Dig holes for your strawberry plants using a trowel, planting in early October and November in Louisiana. Space each hole at least 2 feet apart. If planting more than one row, space each row at least 1 foot apart.
Remove the strawberry seedlings, one by one, from their nursery containers. Allow attached soil to remain on the roots during planting. Deposit one strawberry seedling in each hole. Backfill each of the holes, gently patting the soil afterward to remove trapped air.
Water the strawberry patch deeply after the initial planting, using a soaker hose. Strawberry plants require at least 1 inch of water per week. Yearly rainfall averages for Louisiana are approximately 64 inches, which is well above the required 50 inches per year that strawberry plants require. Therefore, supplemental watering will only be required once a week in lieu of rain.

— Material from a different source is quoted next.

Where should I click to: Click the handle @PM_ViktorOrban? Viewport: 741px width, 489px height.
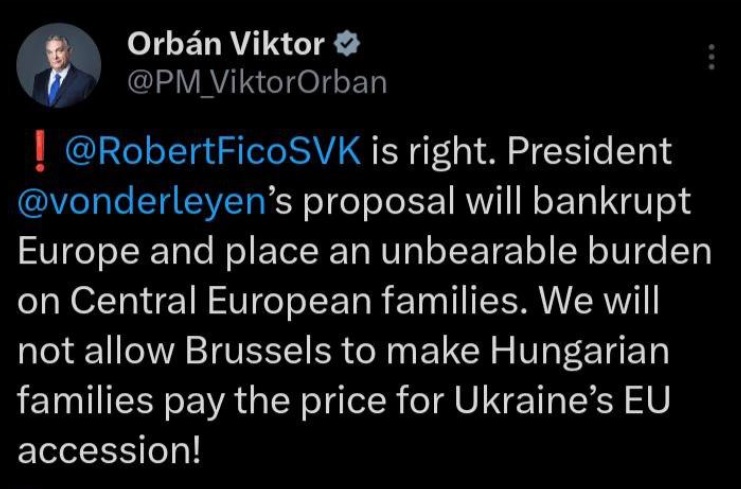point(258,83)
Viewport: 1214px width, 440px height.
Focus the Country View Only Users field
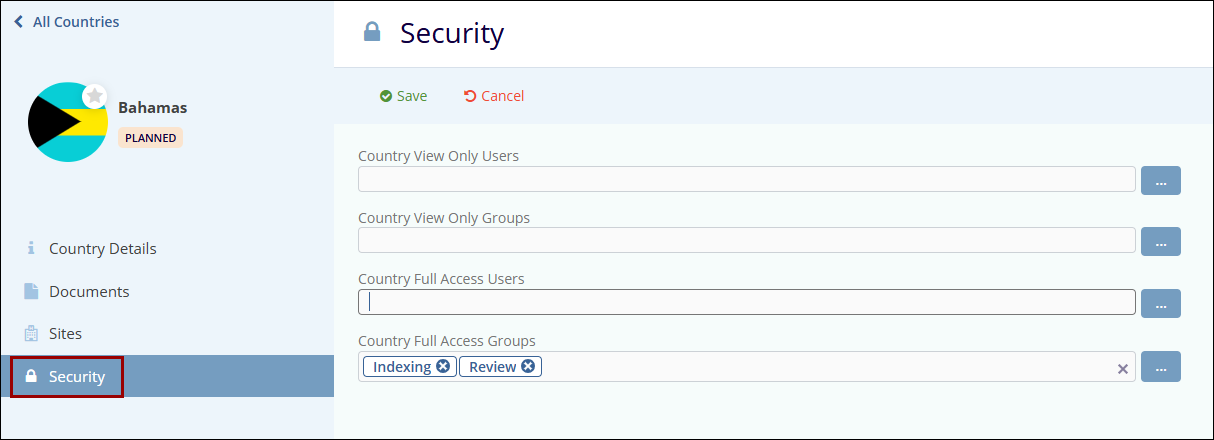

Mulch around the strawberry seedlings with a 3-inch layer of straw or pine mulch. Mulching will help with water retention and reduce the number of weeds that grow within the strawberry patch. Mulching will also help to protect the roots of the strawberry plants from the heat of the sun during Louisiana summers and the cold winter temperatures that can drop as low as 10 degrees F.
Remove any flowers that the Louisiana strawberries produce during the first growing season. Use your fingers to pinch off the flowers; this will help to prevent fruiting during the first year. After the strawberry plants die off, they will regrow in the spring. When they begin to flower in the second year, leave the blooms alone and the plants will produce new fruit.
The best strawberry plants to grow in Louisiana soils are the Tangi, Camarosa and Chandler.
Soil testing kits are available at most garden centers.
You can allow the strawberry plants to fruit during the first year of growth. However, forcing them to wait until the second year will yield you a bigger crop with larger strawberries.
Do not fertilize Louisiana strawberries until after the second growing season. Apply a 10-10-10 fertilizer according to label directions. Most strawberry plants appreciate fertilizing immediately after the first harvest, giving them strength to fruit again the following year.